Reputation: 1531
To change tag pairs around text, this Postgres SELECT expression works for me:
select regexp_replace('The corpse of the huge <i>fin whale</i> created a spectacle on <span class="day">Friday</span> as <i>people</i> wandered the beach to observe it.',
'(<i>)([^/]+)(</i>)',
'<em>\2</em>',
'g');
I worry about excessive greed though on reference number two. My first try for reference number two was (.+) and that was a failure. The ([^/]+) works better. But I wonder if it is good enough.
Can anything be done to make that SELECT statement more robust?
Upvotes: 2
Views: 2540
Reputation: 44259
There generally two possibilities (and both seem to be supported by PostreSQL's regex engine).

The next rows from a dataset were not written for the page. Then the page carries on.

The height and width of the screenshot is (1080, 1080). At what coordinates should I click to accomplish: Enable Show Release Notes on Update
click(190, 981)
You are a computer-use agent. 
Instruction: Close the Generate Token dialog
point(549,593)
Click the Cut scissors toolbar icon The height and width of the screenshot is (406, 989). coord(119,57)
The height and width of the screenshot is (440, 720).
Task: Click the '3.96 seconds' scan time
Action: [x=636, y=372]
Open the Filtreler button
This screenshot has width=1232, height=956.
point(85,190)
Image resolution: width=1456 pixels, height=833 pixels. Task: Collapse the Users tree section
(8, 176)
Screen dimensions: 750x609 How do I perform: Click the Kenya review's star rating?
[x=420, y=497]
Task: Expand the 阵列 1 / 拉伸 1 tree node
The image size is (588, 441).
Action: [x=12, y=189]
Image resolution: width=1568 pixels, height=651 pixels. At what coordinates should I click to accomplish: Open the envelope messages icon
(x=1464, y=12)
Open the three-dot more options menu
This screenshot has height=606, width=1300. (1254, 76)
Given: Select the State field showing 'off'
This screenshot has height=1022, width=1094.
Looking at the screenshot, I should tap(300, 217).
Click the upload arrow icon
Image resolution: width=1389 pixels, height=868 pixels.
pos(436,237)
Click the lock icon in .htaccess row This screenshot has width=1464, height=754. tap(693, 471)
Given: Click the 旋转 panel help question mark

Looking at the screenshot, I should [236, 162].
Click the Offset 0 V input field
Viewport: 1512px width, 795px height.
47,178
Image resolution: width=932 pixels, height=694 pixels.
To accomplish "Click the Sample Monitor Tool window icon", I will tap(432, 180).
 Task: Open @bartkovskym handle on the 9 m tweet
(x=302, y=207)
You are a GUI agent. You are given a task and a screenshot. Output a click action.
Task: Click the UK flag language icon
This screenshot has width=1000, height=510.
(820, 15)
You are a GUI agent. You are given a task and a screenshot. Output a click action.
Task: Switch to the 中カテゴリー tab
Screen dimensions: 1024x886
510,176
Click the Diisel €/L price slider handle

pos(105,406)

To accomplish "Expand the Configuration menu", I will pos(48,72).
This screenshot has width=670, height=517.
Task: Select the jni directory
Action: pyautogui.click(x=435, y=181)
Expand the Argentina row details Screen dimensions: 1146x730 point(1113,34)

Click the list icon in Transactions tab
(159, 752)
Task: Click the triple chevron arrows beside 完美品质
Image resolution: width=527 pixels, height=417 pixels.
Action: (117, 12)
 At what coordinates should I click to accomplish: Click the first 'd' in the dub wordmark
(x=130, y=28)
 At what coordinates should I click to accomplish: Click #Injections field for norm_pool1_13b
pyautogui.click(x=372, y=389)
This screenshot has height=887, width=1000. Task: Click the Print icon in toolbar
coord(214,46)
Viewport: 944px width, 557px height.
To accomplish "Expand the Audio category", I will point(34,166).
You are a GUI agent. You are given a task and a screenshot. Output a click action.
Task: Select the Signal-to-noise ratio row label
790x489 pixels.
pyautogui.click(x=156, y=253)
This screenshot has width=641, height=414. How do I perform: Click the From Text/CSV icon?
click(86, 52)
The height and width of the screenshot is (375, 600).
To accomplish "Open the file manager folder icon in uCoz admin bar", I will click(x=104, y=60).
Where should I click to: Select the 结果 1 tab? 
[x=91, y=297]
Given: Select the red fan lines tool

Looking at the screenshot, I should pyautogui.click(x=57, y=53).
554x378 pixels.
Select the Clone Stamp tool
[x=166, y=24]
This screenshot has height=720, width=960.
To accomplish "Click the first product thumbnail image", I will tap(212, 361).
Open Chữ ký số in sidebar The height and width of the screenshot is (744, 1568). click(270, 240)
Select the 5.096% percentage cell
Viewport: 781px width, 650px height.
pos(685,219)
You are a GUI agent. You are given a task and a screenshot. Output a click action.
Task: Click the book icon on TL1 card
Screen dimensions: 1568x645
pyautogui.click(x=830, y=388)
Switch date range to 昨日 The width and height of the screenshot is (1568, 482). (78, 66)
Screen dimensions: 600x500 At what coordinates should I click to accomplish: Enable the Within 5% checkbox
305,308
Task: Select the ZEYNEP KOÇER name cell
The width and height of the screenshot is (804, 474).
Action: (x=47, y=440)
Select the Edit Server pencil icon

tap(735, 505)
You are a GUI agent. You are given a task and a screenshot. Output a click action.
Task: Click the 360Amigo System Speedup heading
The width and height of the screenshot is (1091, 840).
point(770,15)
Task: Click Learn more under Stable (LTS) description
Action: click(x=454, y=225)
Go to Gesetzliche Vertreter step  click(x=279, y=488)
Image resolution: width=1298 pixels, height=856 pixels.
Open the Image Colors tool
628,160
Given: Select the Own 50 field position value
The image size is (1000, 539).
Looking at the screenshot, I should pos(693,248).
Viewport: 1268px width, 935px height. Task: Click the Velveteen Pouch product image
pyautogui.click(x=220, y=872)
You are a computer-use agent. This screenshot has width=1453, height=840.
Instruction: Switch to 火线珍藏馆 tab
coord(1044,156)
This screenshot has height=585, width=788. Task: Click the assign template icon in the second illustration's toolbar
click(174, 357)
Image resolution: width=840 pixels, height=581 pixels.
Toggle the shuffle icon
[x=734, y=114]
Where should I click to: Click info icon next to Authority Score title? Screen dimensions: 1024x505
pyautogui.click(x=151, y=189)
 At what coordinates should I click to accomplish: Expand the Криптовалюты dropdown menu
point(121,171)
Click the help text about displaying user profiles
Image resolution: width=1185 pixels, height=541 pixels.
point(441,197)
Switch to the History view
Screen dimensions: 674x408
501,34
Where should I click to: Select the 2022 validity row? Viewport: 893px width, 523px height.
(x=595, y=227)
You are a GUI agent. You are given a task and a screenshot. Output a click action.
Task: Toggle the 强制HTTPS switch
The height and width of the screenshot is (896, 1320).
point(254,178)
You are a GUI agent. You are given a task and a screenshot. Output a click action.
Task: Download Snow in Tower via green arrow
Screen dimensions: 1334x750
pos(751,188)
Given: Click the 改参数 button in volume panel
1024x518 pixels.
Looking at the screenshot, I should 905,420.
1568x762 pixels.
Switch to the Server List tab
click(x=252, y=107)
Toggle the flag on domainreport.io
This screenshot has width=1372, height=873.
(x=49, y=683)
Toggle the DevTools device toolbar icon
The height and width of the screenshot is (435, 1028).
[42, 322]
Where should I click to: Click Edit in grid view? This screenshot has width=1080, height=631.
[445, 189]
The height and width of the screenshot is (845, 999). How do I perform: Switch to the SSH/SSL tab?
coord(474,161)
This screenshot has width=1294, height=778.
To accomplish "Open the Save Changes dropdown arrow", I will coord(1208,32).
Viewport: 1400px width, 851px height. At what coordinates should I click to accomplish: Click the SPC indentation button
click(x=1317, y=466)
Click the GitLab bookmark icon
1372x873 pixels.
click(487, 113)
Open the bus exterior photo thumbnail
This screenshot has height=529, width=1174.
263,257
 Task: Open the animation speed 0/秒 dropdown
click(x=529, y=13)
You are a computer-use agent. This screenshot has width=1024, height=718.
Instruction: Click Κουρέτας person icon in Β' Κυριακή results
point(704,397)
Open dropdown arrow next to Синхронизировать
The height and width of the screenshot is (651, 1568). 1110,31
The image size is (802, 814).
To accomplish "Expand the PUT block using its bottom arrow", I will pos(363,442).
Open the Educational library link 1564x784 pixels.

Make the repetition ungreedy:
<i>(.+?)</i>
Use a negative lookahead to ensure that you consume anything except for </i>
:
<i>((?:(?!</i>).)+)</i>
In both cases, I removed the unnecessary captures. You can use \1
now in your replacement string.
These two should be equivalent in what they do. Their performance might vary though. The former needs backtracking, while the latter has to attempt the lookahead at every single position. Which one is faster would have to be profiled and might even depend on individual input strings. Note that, since the second pattern uses a greedy repetition, you could remove the trailing </i>
and you would still get the same results.
The approach you have is already robust in the sense that you can never go past a </i>
. But at the same time your approach does not allow nested tags (because the repetition could not go past the closing tag of the nested pair).
However, you should note that regular expressions are not really up to the job of parsing/manipulating HTML. What if there are extraneous spaces in your tags? Or what if the opening tag has attributes? Or what if one or both of the tags occur in attribute names or comments?
Upvotes: 6